**Action item:** Going through the entries below, copy out each line that contains "Image".
___ Data under study
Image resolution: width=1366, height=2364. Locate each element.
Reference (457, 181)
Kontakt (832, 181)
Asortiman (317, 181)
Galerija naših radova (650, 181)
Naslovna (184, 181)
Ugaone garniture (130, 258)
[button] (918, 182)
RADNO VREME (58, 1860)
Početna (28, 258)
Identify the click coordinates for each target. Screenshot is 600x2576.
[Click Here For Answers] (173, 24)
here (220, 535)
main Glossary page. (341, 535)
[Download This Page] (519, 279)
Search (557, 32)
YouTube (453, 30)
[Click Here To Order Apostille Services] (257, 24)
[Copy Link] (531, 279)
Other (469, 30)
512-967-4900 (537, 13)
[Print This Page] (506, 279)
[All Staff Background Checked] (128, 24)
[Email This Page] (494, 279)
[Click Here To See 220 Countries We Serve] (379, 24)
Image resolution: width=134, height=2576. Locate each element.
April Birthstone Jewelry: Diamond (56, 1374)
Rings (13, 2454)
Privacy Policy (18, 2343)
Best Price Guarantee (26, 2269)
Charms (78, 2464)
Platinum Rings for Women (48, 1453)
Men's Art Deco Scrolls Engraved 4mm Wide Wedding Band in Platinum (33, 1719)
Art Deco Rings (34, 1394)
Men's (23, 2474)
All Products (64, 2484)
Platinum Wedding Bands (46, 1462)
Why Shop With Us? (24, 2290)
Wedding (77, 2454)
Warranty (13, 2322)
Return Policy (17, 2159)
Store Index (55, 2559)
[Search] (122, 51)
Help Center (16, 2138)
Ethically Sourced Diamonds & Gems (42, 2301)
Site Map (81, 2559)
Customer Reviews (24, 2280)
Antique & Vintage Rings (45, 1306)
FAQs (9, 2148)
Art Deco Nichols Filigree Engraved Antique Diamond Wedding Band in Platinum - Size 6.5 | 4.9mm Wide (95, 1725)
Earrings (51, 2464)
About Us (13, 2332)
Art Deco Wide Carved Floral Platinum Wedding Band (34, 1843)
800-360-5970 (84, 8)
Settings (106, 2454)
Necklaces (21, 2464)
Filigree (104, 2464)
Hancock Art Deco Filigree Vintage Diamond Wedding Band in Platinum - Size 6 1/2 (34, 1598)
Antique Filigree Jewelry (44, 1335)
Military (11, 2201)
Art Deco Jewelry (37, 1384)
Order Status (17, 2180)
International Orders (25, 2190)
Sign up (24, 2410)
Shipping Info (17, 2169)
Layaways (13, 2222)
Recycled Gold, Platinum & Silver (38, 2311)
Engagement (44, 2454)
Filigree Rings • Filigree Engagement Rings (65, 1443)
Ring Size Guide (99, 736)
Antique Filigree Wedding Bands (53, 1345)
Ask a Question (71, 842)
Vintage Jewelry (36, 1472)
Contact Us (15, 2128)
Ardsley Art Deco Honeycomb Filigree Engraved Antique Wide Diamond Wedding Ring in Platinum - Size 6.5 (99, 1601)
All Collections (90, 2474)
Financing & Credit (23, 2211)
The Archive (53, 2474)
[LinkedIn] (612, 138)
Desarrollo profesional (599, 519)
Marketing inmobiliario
______
**Result:**
Image resolution: width=1366, height=2364. Locate each element.
Image resolution: width=134, height=2576. Locate each element.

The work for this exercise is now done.